Man mano che il numero dei morti aumenta, anche i dubbi riguardo a questa vicenda si moltiplicano. Secondo l’Agenzia di stampa francese (Afp) in Kenya, i documenti depositati in tribunale affermano che «a numerosi cadaveri sono stati rimossi gli organi ». La polizia sostiene infatti che la leadership della setta, di cui sono state arrestate almeno 34 persone, fosse coinvolta in un traffico di organi che va oltre la teoria del mero digiuno. «I rapporti post-mortem hanno stabilito parti mancanti del corpo in circa cento cadaveri che sono stati riesumati in queste settimane – ha spiegato Martin Munene, ispettore di polizia, in una dichiarazione giurata presso un tribunale di Nairobi –. Si ritiene che il commercio di organi del corpo umano sia stato ben coordinato coinvolgendo diversi attori».
Munene ha aggiunto che Ezekiel Odero, un altro predicatore di alto profilo arrestato il mese scorso in relazione alla stessa vicenda e rilasciato su cauzione poche settimane dopo, ha ricevuto «enormi transazioni in contanti» da alcuni seguaci di Mackenzie. Le autorità sembrano quindi intenzionate a congelare più di 20 conti bancari appartenenti a Odero. I n Africa orientale sono state scoperte diverse reti di trafficanti di organi umani, un doloroso commercio che spesso è legato alle persecuzioni contro gli albini africani. L’Uganda ha invece approvato questa settimana una legge contro tale traffico. Negli ultimi anni i media ugandesi hanno esposto vari casi in cui le donne reclutate per lavori domestici in Medio Oriente sono state forzate a sottoporsi a procedure mediche, dopodiché i loro reni sono stati venduti a reti di trafficanti globali.

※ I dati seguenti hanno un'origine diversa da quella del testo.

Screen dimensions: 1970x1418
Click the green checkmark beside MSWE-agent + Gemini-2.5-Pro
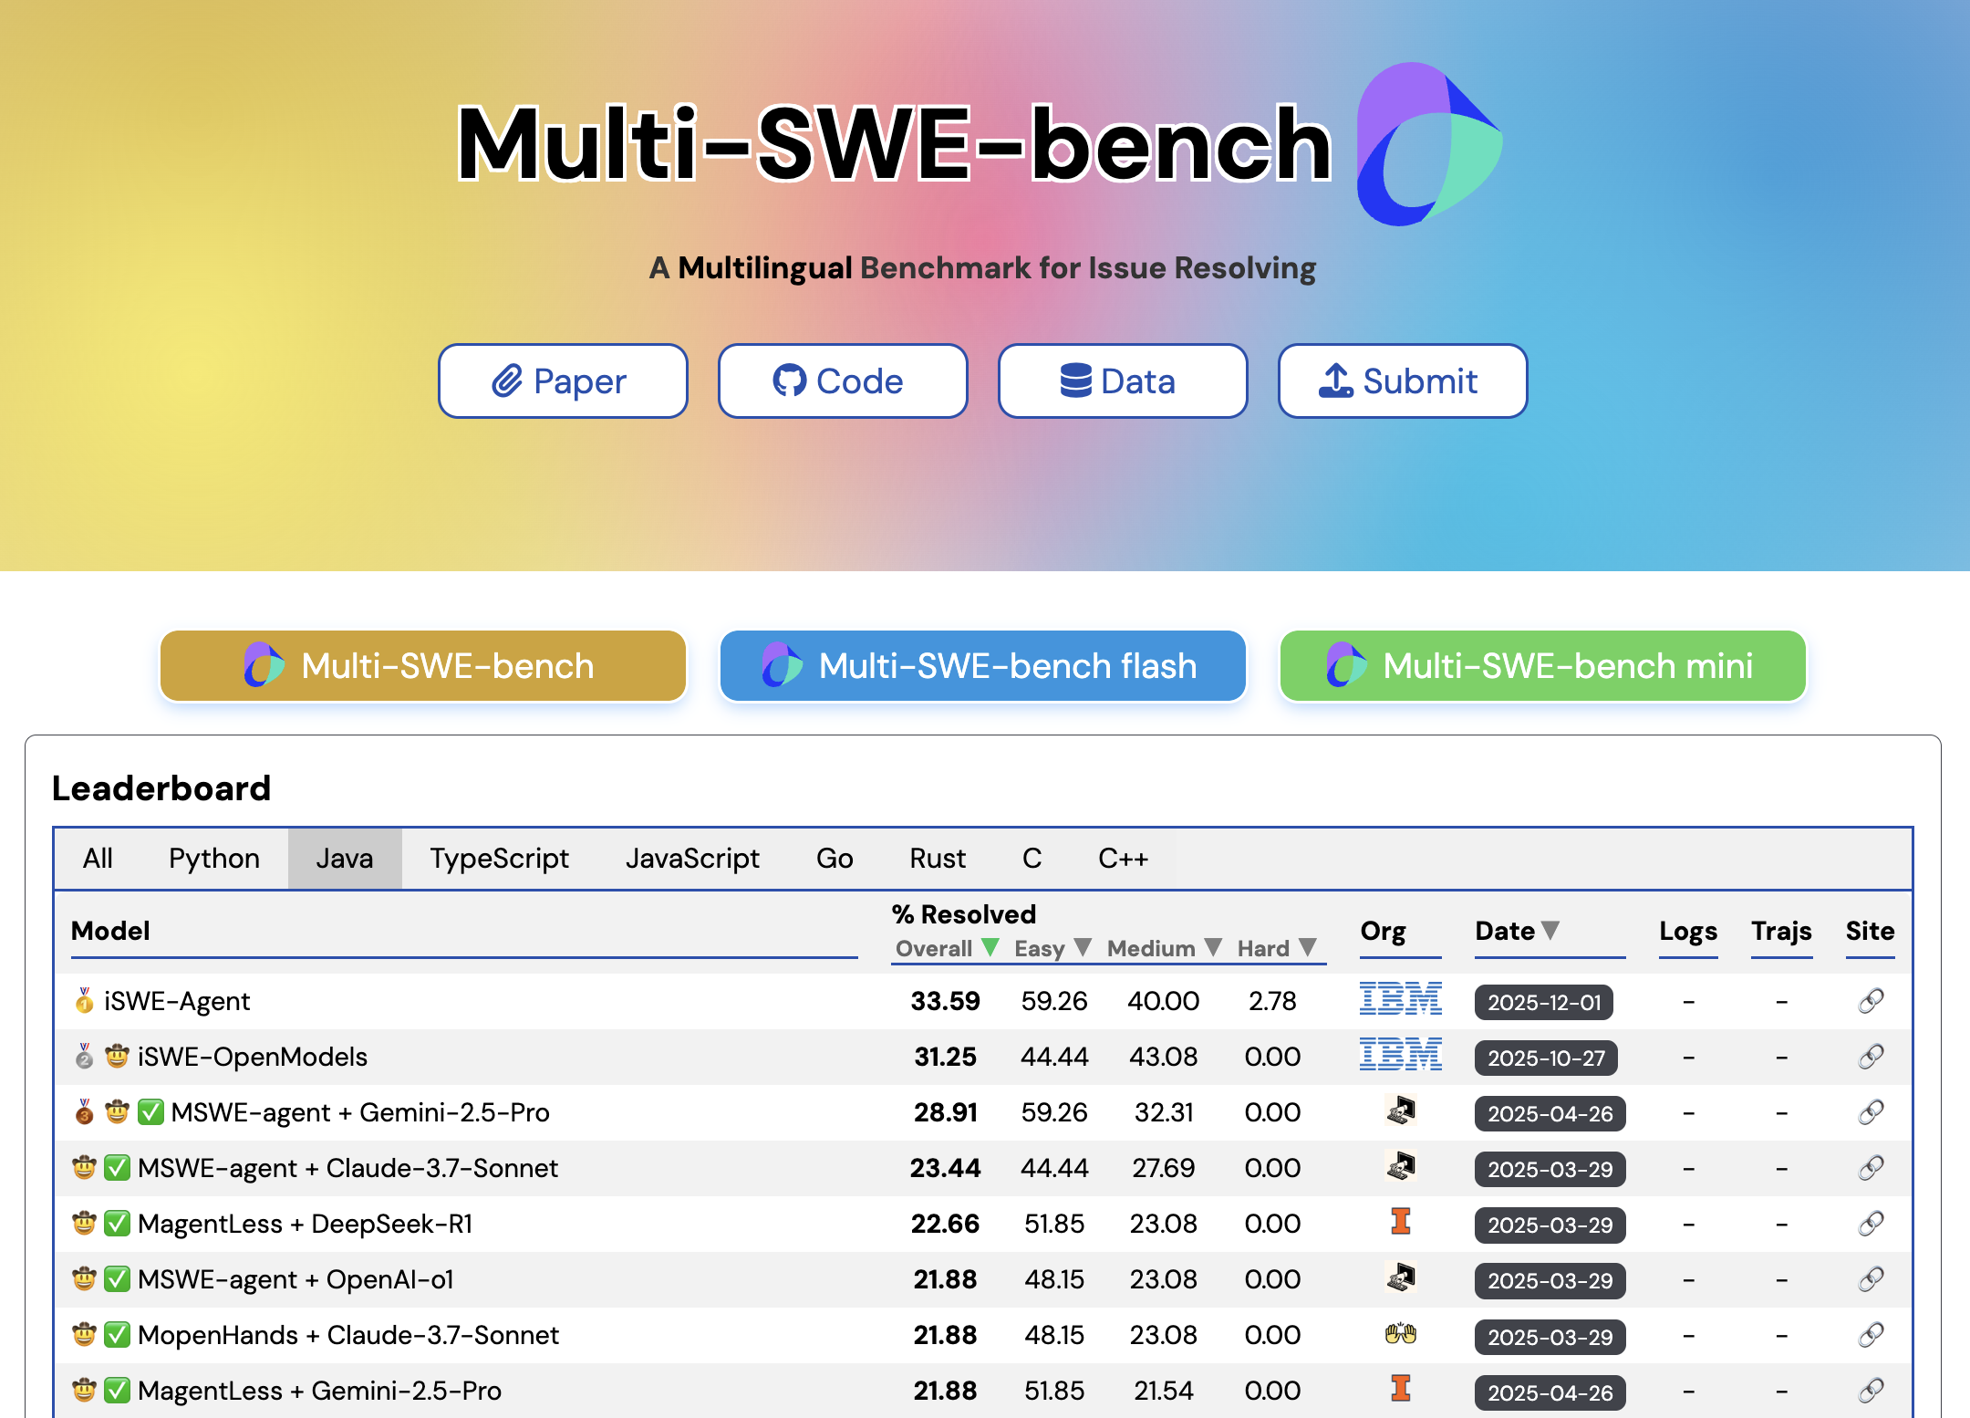(x=150, y=1112)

«La legge sulle donazioni e sui trapianti, la prima del suo genere in Uganda, proibisce qualsiasi commercio di organi e tessuti umani – afferma un comunicato governativo –. Le punizioni includono l’ergastolo e multe onerose». La chiesa cattolica, molto influente nel paese, e l’Ufficio Onu contro la droga e il crimine (Unodc) avevano più volte denunciato la prevalenza del traffico di organi in Uganda, Tanzania e Kenya.
Continuano ad essere identificate altre tombe e fosse comuni, ma saranno scavate dopo il completamento dell’autopsia su 129 corpi già recuperati. Sarà quindi necessario liberare dello spazio nell’obitorio dell’ospedale di Malindi dove da aprile vengono conservati i corpi. «Purtroppo abbiamo prove di più tombe nella foresta di Shakahola – ha concluso Kindiki –. Trasferiremo i cadaveri in un obitorio temporaneo che ci è stato fornito da un’altra struttura sanitaria di modo che altri corpi possano essere conservati a Malindi». La luce alla fine della galleria sembra ancora lontana, per questo le autorità hanno annunciato che le ricerche verranno estese alle vicine aree di Tsavo e Galana Kulalu dove si teme il ritrovamento di molte altre vittime.